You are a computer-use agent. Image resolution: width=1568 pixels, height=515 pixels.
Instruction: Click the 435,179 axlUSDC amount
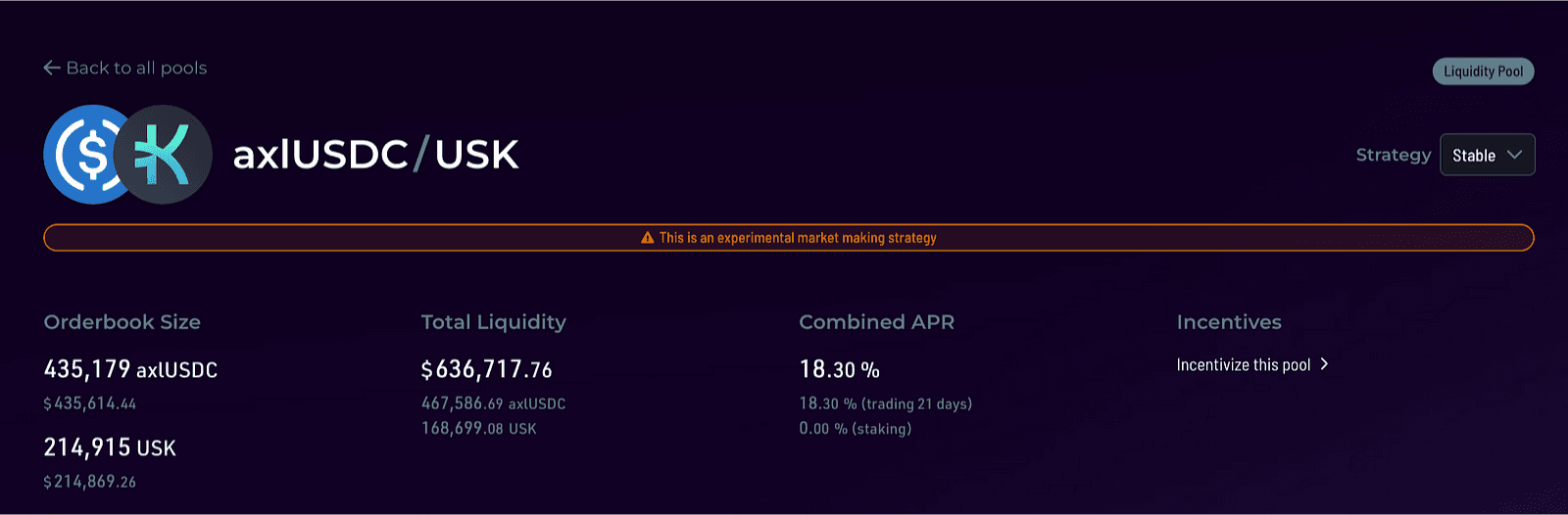pyautogui.click(x=130, y=369)
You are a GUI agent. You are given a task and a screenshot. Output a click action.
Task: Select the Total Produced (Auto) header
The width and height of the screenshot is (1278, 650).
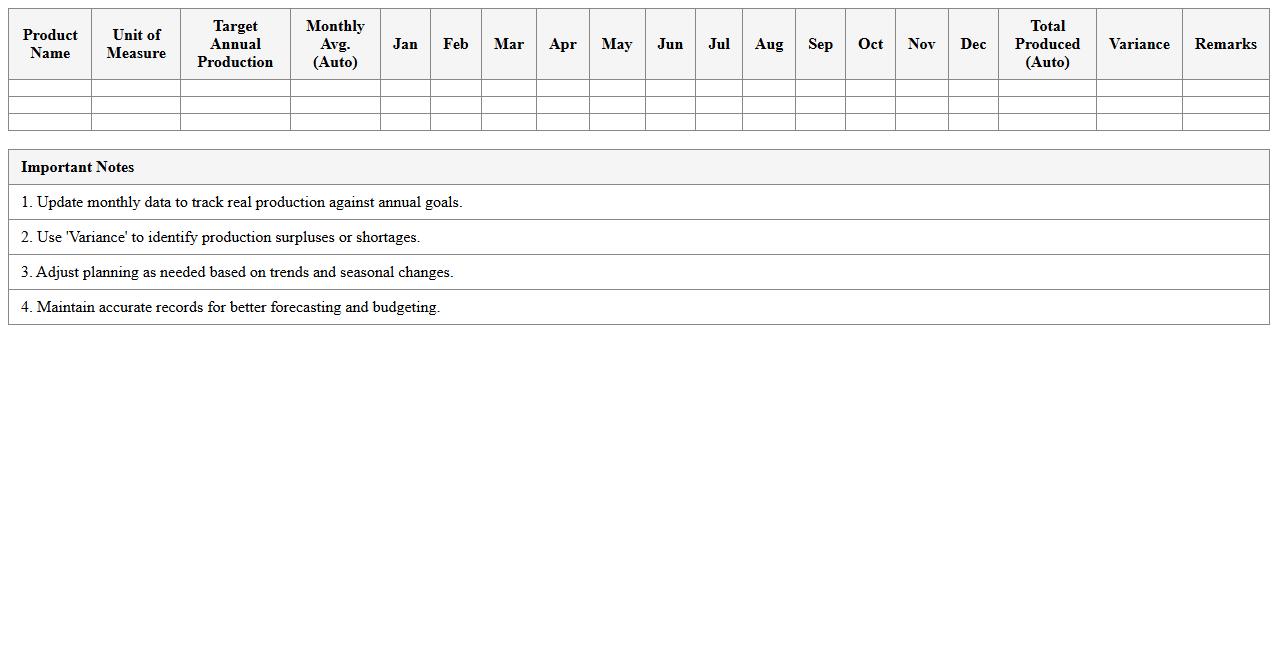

━━━

* _Try it_
Line by line and exactly, reproduce the span from the line with "You are a GUI" through the end of the data above, both ends included, with pictures left out.

* _Answer section_
You are a GUI agent. You are given a task and a screenshot. Output a click action.
Task: Select the Total Produced (Auto) header
The width and height of the screenshot is (1278, 650).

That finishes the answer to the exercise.